# Exercise goal
Find each line in the items below that contains the word "field", and copy those lines.

[Rows on where targets appear]
** start **
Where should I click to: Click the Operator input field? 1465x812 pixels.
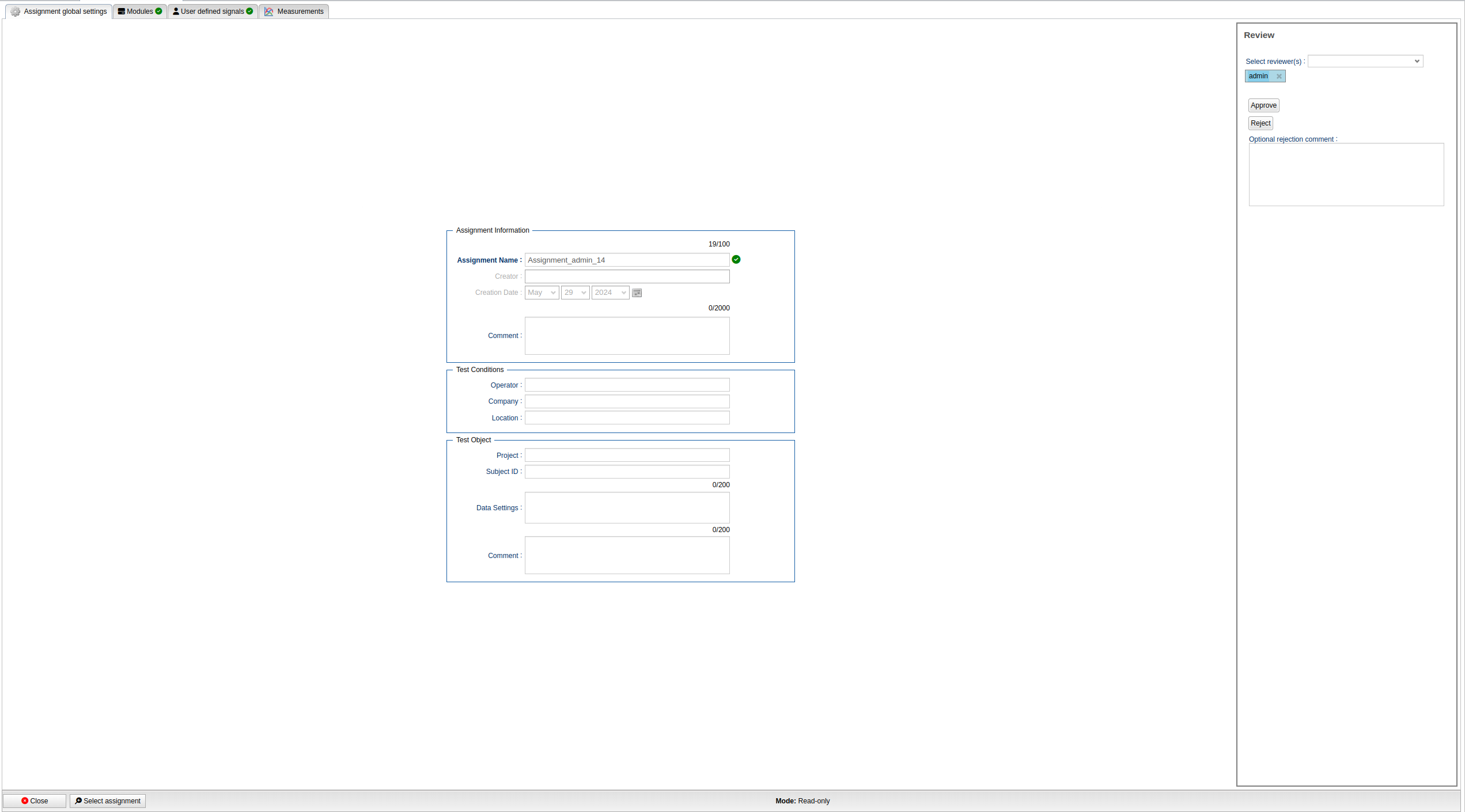click(x=627, y=385)
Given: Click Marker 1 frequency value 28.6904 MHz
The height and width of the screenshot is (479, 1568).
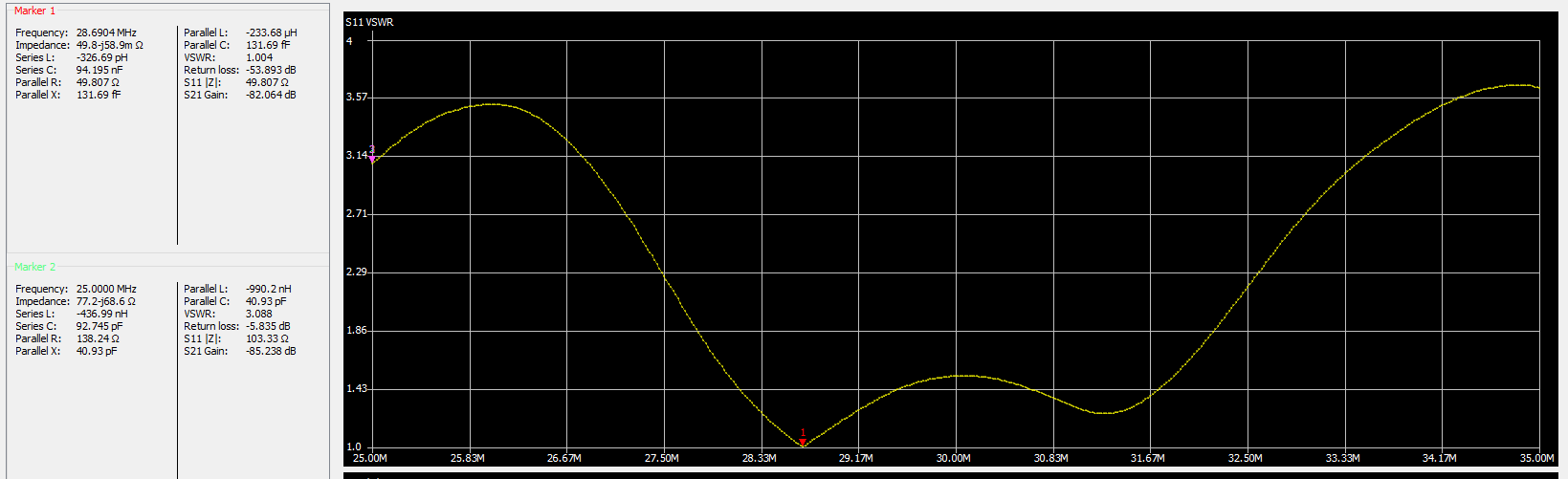Looking at the screenshot, I should click(106, 33).
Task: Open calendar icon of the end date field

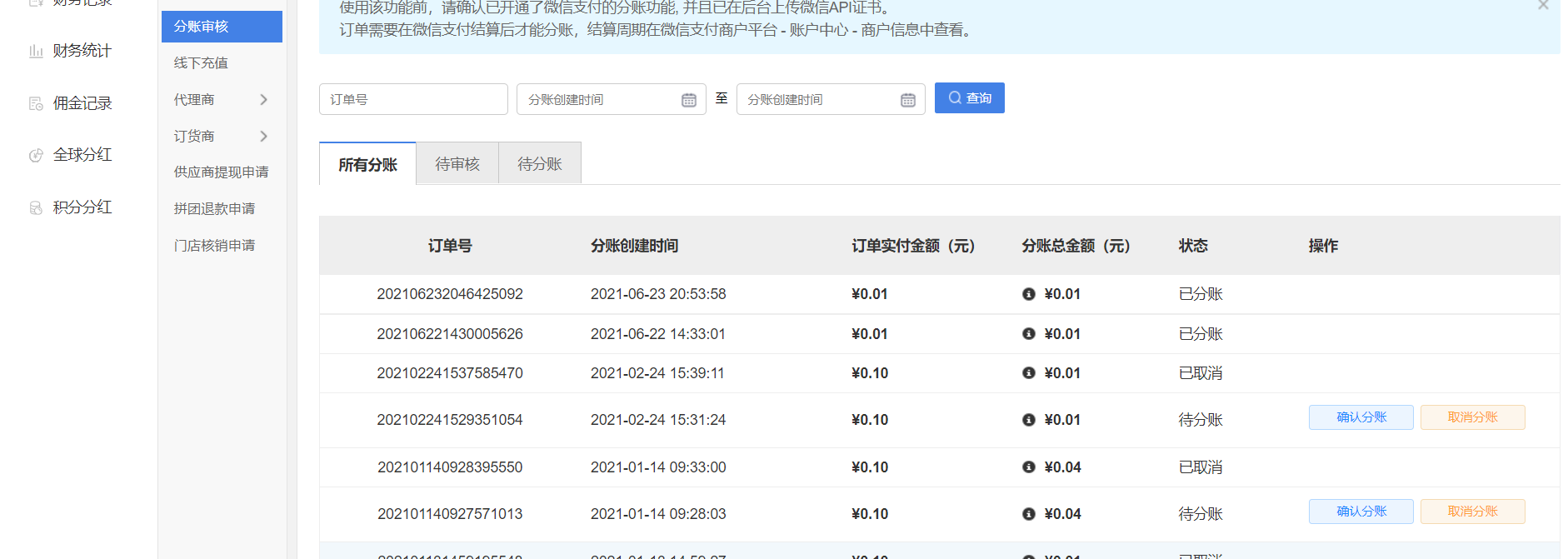Action: coord(907,100)
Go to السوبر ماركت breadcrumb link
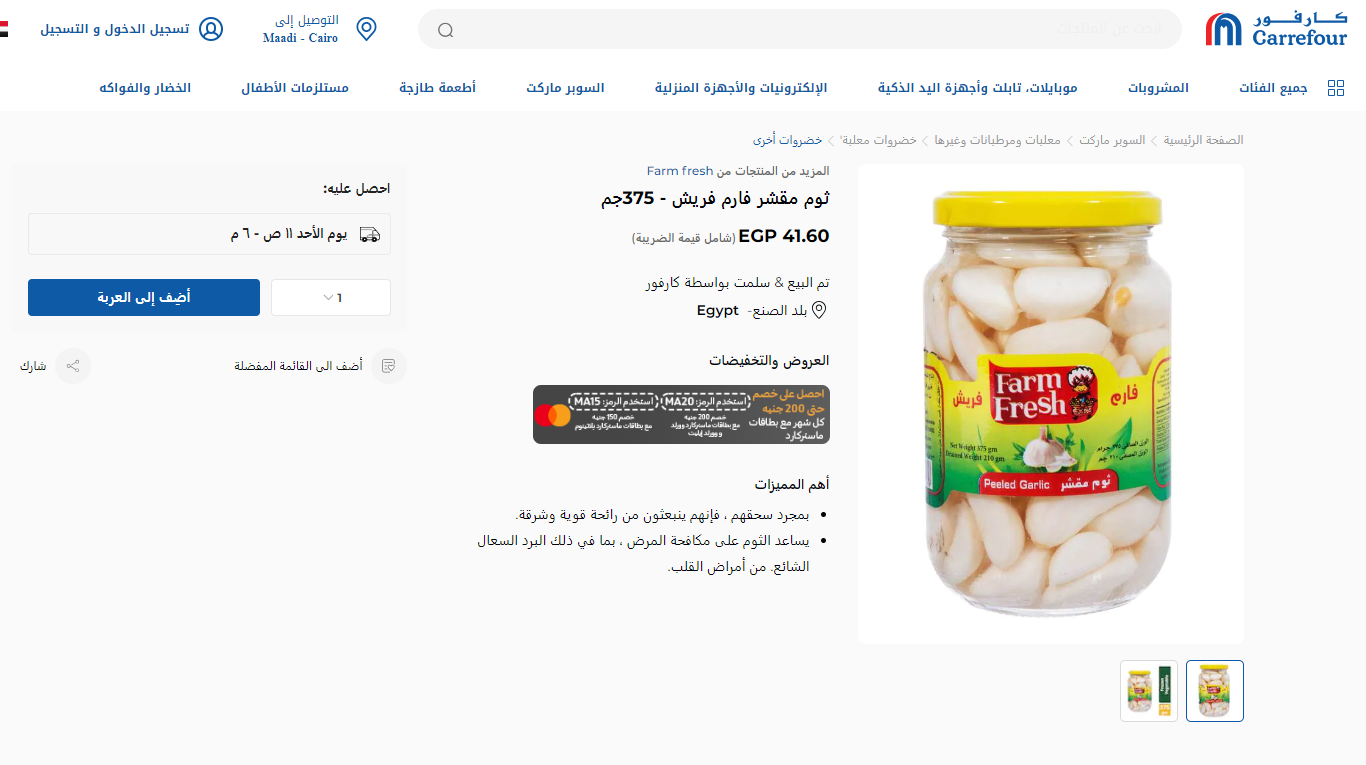Viewport: 1366px width, 765px height. click(1112, 140)
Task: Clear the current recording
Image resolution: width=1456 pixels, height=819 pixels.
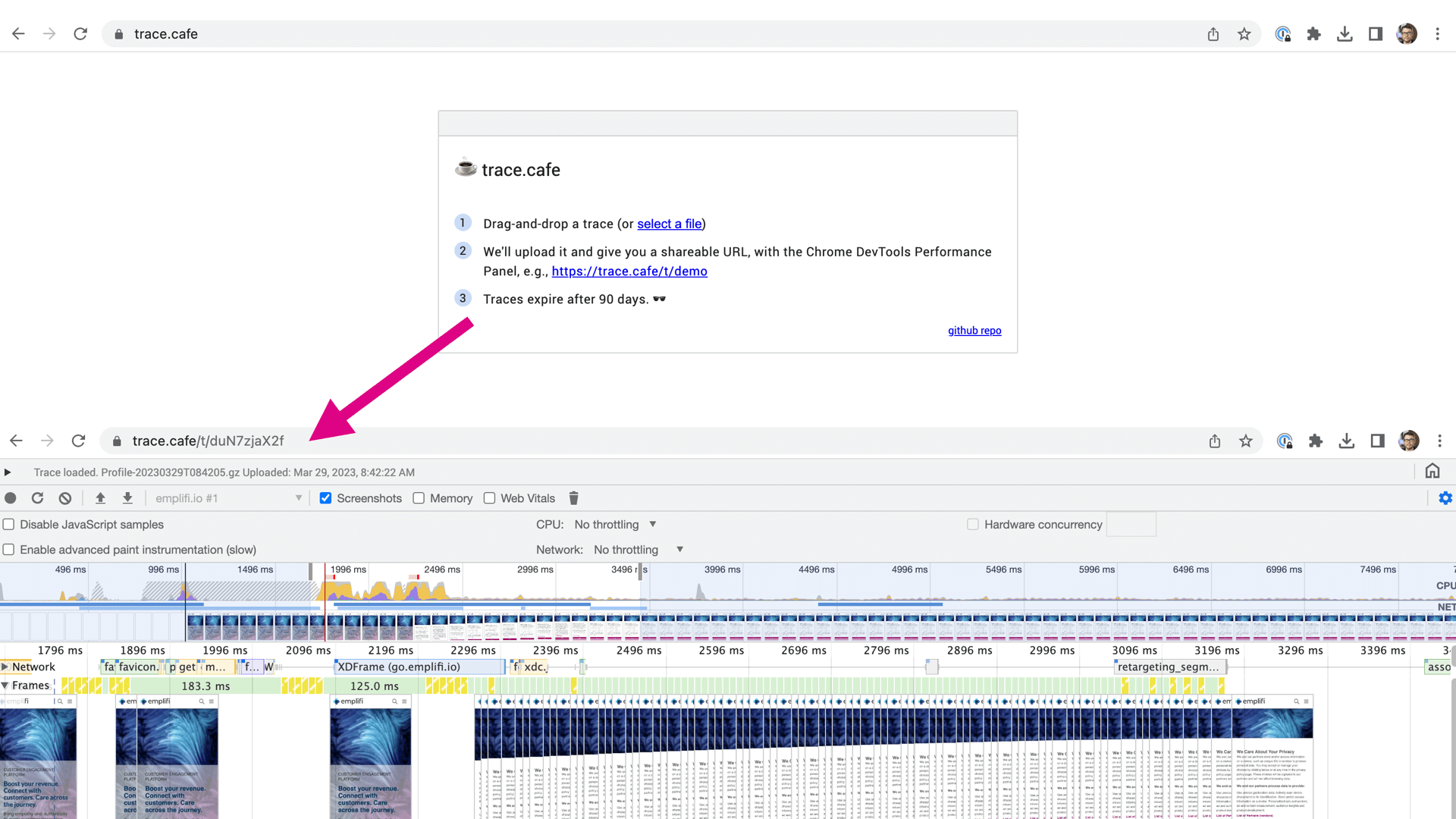Action: pyautogui.click(x=65, y=498)
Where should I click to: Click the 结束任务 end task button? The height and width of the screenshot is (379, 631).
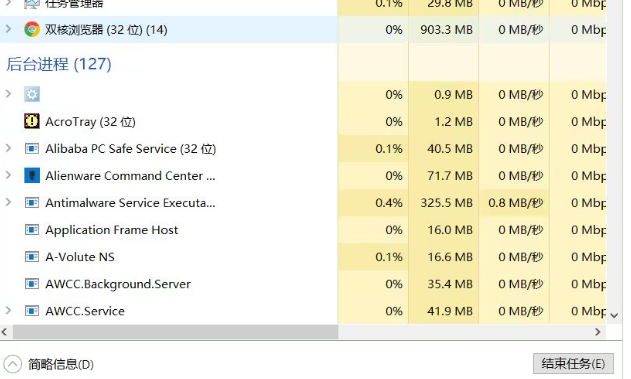click(x=573, y=364)
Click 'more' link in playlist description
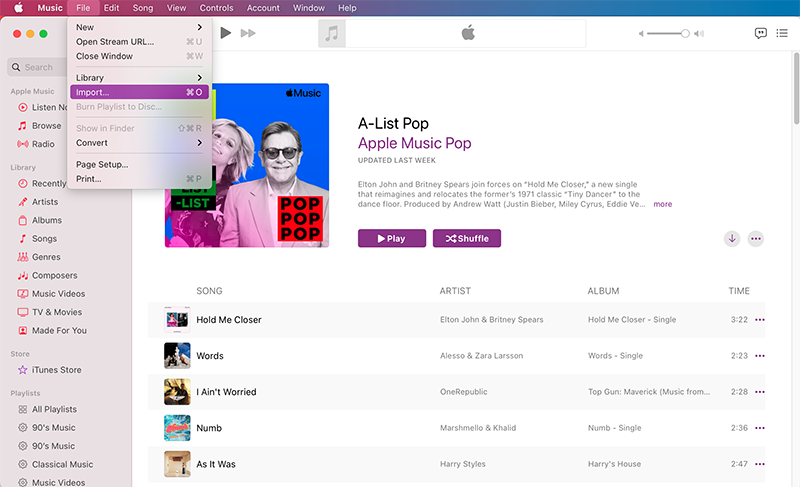The image size is (800, 487). pyautogui.click(x=662, y=204)
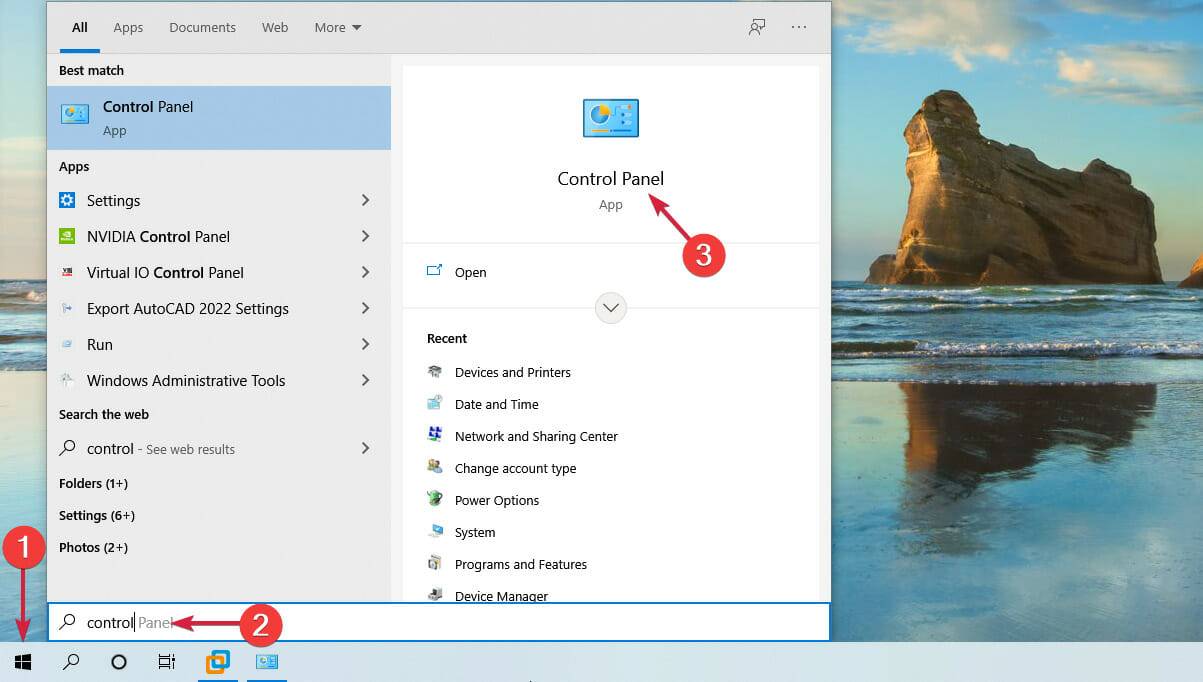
** end **
# Task result
Where should I click to: Click the Operator input field? 1465x812 pixels.
Task: Open calendar icon of the end date field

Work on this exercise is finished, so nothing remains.